My first reading of this remarkable translation left me stunned, uneasy in the best way–not with the poems but with myself, ‘inexplicable and continuing.’ The second gave me the sense that my encounters within the poems had physically changed me, making my face, too, ‘apricot,’ my skeleton ‘luminous.’

Touched with extravagance and also restraint; unwilling to choose or let well enough alone, especially not the feminine; inhabited by cardinals and jellyfish, octopuses and firebirds and stones that become ‘fruit of water,’ flowers real and painted, birds and nights that sing, A Sea at Dawn places human experience alongside the experience of ‘the poor sleepy scarecrow,’ reshaping language itself to effect its transformations.

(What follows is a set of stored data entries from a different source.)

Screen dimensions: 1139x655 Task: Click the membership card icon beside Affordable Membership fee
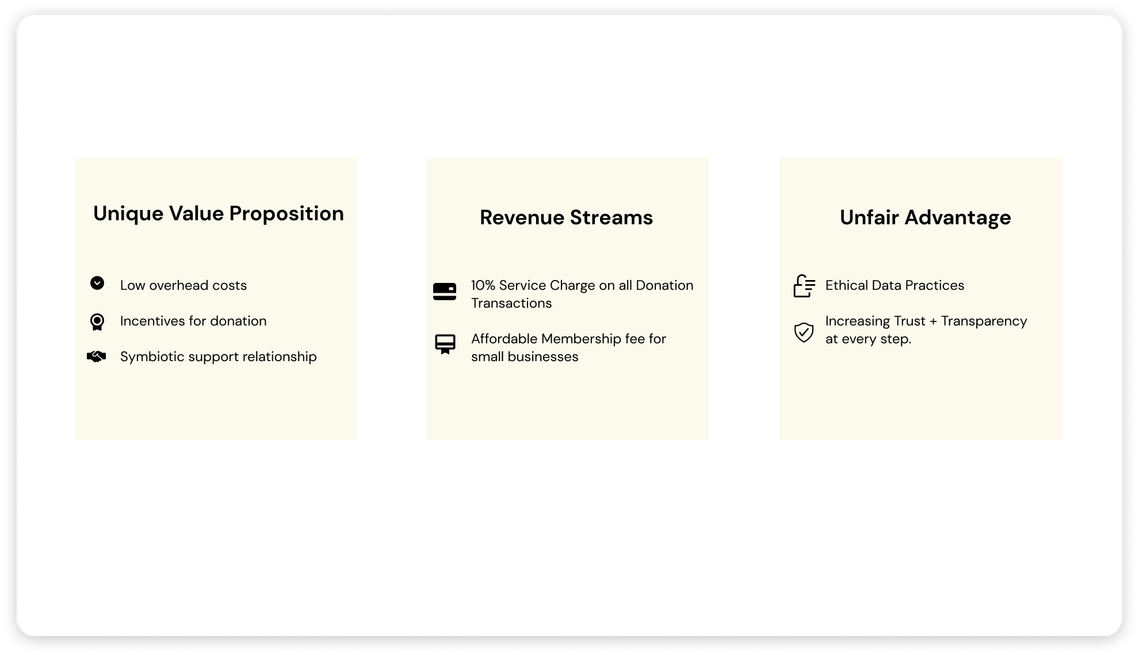click(445, 345)
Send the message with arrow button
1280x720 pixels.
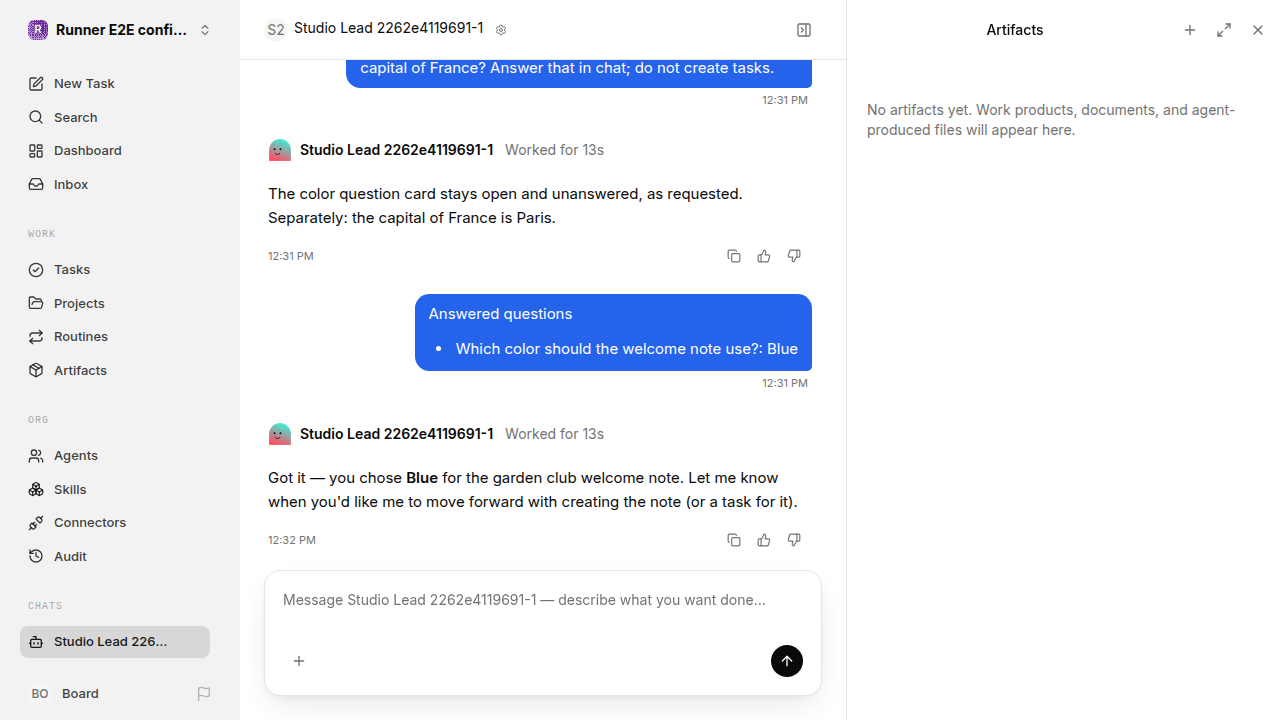tap(787, 661)
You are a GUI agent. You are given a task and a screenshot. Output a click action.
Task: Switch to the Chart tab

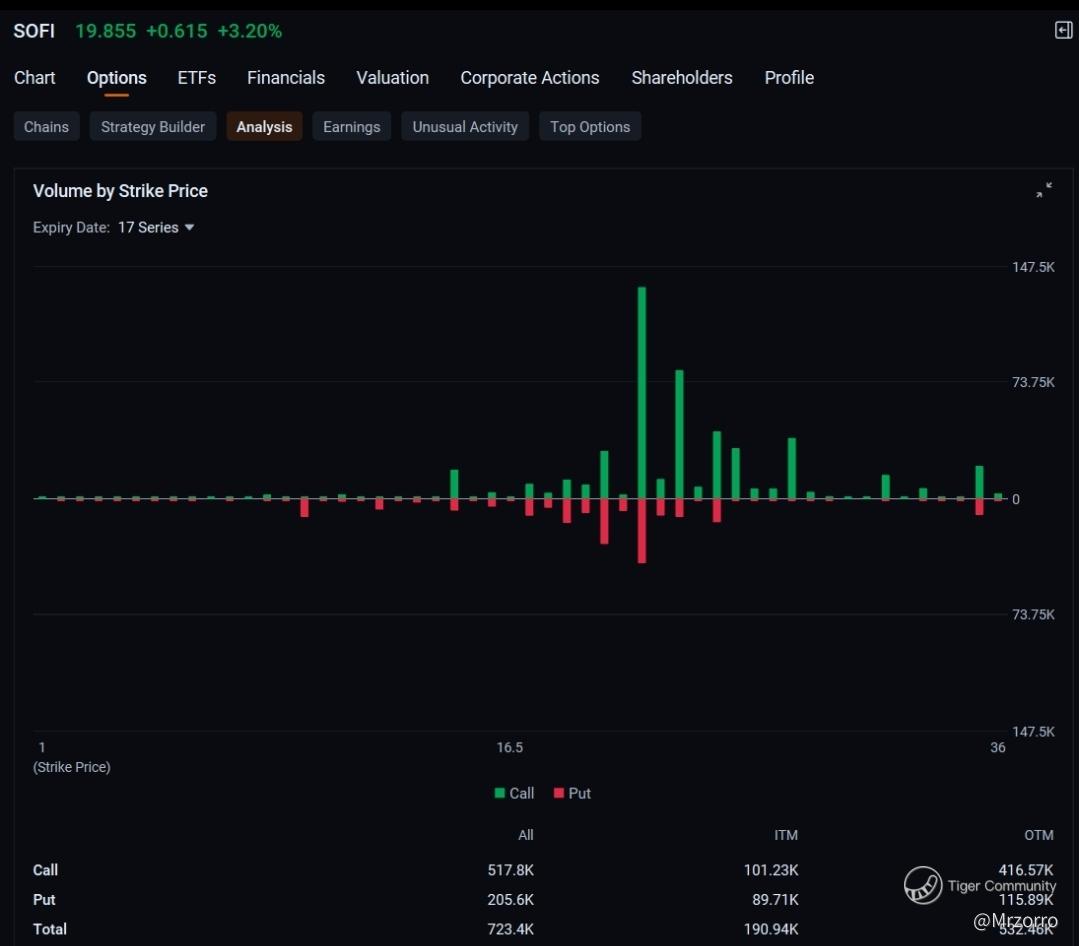click(x=35, y=78)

Reading these poems in English, I think they must be untranslatable–yet here they are, a great gift bestowed on English readers by Jesse Lee Kercheval and Jeannine Marie Pitas. To do the work, Kercheval, Pitas, and their editors have invented an idiom all their own, to meet the idiom that belongs entirely to Guerra. In doing so, they have created a great gift for Anglophone readers.
— Katherine Coles, author of Wayward
‘Translation is an experience of encounter,’ as Jesse Lee Kercheval and Jeannine Marie Pitas write in their afterword to this luminous, often surprising translation from Silvia Guerra’s complex body of poetry. Their work—like and with Guerra’s—enacts encounters not only between languages, but between sounds and subjectivities, human and nonhuman collaborators, the many meanings contained in a single word. To read Guerra’s poetry is to dive into a shared interiority. We are lucky to have this translation that enfolds us, in the words of one of the poems, into ‘[t]he very center of things.’
— Janet Hendrickson, translator of Treasure of the Castilian or Spanish Language
The poems in A Sea at Dawn, in both the original Spanish and Pitas and Kercheval’s illuminating translation, are a profound gift for English language readers’ first encounter with Silvia Guerra’s poetry. This collection introduces the vast poetic scope, the fascinating musicality, and the often beautifully incomprehensible syntax of one of Uruguay’s significant contemporary poets. My gratitude to Pitas and Kercheval for not only providing us this generous sample of Guerra’s oeuvre but also for their insightful Afterword—read it first!—which provides an important cipher for understanding Guerra’s poetics and their translation practice, ultimately bringing us closer to an experience of ‘the final edge of those chambers/ a reverberation…the speech of a secret world.’
— Curtis Bauer, author of American Selfie
 


About the Author


Silvia Guerra (1961, Maldonado, Uruguay) is an Uruguayan poet, critic and editor whose books include Pulso, Nada de nadie; Replicantes Astrales, Idea de la aventura; De la arena nace el agua and Fuera del relato, a fictionalized biography of Lautréamont. In 2012 she was awarded the Morosoli Prize in Poetry for her career. She serves on the board of the Mario Benedetti Foundation. Poems from her book Un mar en madrugado / A Sea at Dawn (Eulalia Books), translated by Jesse Lee Kercheval and Jeannine Pitas, appeared in American Poetry Review and The Paris Review.

 

About the Translators

Jesse Lee Kercheval is a poet, writer, and translator specializing in Uruguayan poetry. Her translations include Love Poems (University of Pittsburgh Press) by Idea Vilariño and The Invisible Bridge: Selected Poems of Circe Maia (Univirsity of Pittsburgh Press). She is the co-translator (with Laura Cesarco Eglin) of Night in the North (Eulalia Books) by Fabián Severo. Her fifth poetry collection, I Want To Tell You, was published by University of Pittsburgh Press.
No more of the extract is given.